Kentucky Wildcats pitcher Zach Logue delivers a pitch during the game against the Vanderbilt Commodores at Cliff Hagan Stadium on Saturday, April 1, 2017 in Memphis, KY. Photo by Addison Coffey | Staff.

Charlee Schaefer

Within hours of receiving an offer from UK, a 17-year-old right-handed pitcher committed to the baseball program.

Seth Logue will be attending UK in the fall of 2020, and he is the younger brother of 2017 MLB draftee Zach Logue, who was chosen in the ninth round by the Toronto Blue Jays.

The Logues are both products of the prestigious Archbishop Moeller high school in Cincinnati, Ohio, which has produced baseball greats such as Ken Griffey Jr. and Barry Larkin.

Seth adds to the growing list of Cats who attended Moeller, including 2017 third round pick Riley Mahan and recent roster addition, JUCO transfer Grant Macciocchi.

“We have tons of D1 commits so it is great to be around them all the time and a cool thing to have so many high level talents at your school,” Seth said.

The 6-0, 140-pound sophomore has already had an impactful career at Moeller and has plenty of time to perfect his game in the seasons ahead. Seth has four pitches in his arsenal and credits himself on his fastball location and his slider.

Players constantly talk about the family aspect of the program and the Logues are no exception, although Seth did not choose UK because of his brother.

“When he started his recruiting process, I probably wouldn’t have picked Kentucky as his final pick, just because I went there and he’s my little brother. He doesn’t want to do everything exactly as I did,” Zach said jokingly.

The coaching staff and the SEC were big factors in his decision-making process. Seth was also looking at LSU and Vanderbilt, among many others.

“I had a really good relationship with coach (Nick) Mingione and coach (Jim) Belanger.

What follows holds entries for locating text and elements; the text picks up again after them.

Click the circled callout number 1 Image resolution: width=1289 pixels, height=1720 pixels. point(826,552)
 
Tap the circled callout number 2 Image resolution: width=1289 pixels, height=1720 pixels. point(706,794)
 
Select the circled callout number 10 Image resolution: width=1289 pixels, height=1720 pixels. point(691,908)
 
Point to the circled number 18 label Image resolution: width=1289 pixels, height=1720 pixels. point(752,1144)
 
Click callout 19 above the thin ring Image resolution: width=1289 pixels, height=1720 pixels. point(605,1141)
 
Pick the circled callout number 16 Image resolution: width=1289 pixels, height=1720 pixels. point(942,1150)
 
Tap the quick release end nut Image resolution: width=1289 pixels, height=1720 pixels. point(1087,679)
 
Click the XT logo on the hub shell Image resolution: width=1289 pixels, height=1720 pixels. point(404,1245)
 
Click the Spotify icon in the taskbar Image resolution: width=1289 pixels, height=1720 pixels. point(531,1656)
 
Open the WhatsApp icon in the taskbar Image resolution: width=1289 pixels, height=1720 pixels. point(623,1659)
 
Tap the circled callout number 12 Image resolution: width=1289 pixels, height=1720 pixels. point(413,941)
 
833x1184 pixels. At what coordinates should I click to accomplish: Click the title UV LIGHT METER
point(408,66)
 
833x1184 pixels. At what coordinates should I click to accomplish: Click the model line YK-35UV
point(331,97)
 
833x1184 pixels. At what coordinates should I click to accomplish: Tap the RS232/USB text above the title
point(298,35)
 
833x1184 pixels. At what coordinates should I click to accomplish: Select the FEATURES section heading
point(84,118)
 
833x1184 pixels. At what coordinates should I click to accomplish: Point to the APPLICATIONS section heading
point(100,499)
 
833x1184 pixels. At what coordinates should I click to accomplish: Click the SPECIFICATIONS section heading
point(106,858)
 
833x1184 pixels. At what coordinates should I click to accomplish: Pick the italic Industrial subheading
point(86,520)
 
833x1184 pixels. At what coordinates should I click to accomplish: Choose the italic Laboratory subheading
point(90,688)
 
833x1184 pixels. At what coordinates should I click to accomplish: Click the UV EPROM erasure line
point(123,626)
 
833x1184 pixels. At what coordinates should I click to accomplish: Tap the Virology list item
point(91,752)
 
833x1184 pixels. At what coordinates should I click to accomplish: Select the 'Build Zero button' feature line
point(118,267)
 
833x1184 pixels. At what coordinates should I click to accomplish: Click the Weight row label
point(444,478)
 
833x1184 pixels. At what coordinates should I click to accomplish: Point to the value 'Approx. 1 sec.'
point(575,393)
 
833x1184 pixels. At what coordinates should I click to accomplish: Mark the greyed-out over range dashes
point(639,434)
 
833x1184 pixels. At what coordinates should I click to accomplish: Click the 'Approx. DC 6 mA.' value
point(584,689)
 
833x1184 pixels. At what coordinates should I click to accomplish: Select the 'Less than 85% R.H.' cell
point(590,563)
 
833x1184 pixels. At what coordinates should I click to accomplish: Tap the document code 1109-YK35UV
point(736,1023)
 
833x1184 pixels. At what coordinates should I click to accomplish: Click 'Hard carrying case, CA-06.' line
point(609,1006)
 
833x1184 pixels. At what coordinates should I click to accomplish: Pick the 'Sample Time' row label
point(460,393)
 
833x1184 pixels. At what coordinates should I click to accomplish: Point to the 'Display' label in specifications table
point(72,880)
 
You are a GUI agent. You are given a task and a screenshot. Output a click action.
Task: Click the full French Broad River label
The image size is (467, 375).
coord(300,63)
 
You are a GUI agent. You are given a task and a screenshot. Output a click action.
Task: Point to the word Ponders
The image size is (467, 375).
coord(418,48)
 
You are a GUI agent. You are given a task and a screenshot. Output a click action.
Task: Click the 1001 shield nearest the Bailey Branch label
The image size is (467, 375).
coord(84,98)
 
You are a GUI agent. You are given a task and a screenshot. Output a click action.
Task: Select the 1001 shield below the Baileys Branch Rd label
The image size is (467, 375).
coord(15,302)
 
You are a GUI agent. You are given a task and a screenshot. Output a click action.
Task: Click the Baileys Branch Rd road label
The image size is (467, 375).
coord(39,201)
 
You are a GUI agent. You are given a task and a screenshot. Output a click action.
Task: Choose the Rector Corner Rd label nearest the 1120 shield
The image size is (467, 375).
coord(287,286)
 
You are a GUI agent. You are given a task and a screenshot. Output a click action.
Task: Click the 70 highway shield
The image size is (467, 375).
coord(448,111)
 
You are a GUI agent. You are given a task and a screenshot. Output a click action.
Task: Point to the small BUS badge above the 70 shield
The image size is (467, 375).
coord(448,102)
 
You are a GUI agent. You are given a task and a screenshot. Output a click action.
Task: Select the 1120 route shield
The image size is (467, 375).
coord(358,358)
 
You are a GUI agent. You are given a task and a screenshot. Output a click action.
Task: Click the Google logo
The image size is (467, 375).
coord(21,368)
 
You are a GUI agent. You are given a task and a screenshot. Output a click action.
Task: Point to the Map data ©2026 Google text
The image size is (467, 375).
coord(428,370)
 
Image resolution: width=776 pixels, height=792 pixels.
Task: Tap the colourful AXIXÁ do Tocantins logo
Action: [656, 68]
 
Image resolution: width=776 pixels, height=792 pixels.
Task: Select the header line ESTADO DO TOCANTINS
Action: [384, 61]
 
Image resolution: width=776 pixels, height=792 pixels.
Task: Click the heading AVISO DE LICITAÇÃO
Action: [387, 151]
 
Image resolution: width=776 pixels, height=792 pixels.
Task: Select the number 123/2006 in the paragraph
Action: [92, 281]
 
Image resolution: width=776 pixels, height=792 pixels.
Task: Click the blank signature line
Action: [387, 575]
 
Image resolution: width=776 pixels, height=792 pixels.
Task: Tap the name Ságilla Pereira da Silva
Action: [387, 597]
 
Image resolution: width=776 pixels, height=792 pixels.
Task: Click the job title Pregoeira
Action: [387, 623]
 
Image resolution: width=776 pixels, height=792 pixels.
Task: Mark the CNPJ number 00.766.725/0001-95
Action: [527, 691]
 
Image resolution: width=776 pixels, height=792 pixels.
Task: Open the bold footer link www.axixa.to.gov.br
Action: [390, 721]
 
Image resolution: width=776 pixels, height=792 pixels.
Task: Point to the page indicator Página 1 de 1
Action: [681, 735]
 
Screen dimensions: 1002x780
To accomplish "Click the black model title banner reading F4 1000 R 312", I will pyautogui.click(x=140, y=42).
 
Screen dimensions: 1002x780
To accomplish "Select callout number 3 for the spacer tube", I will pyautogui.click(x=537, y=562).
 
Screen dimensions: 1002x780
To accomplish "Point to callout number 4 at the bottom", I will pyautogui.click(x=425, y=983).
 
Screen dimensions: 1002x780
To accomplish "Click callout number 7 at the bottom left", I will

We really hit it off when I first met them and I’ve kind of known them a little bit through my brother but not too well, so it was cool to have a deeper relationship with them and then I like that they’re in the SEC,” Seth said. “I wanted to play in the best conference that I could.”

Seth said he is excited about where UK is going.

“I think the program is going to make a really big turn and be a national contender every year,” Seth said.

After winning the first regional in school history with Mingione at the helm of the program, fans and current players do not expect limited success in years to come. Big Blue Nation can expect extraordinary things in the future of Kentucky baseball.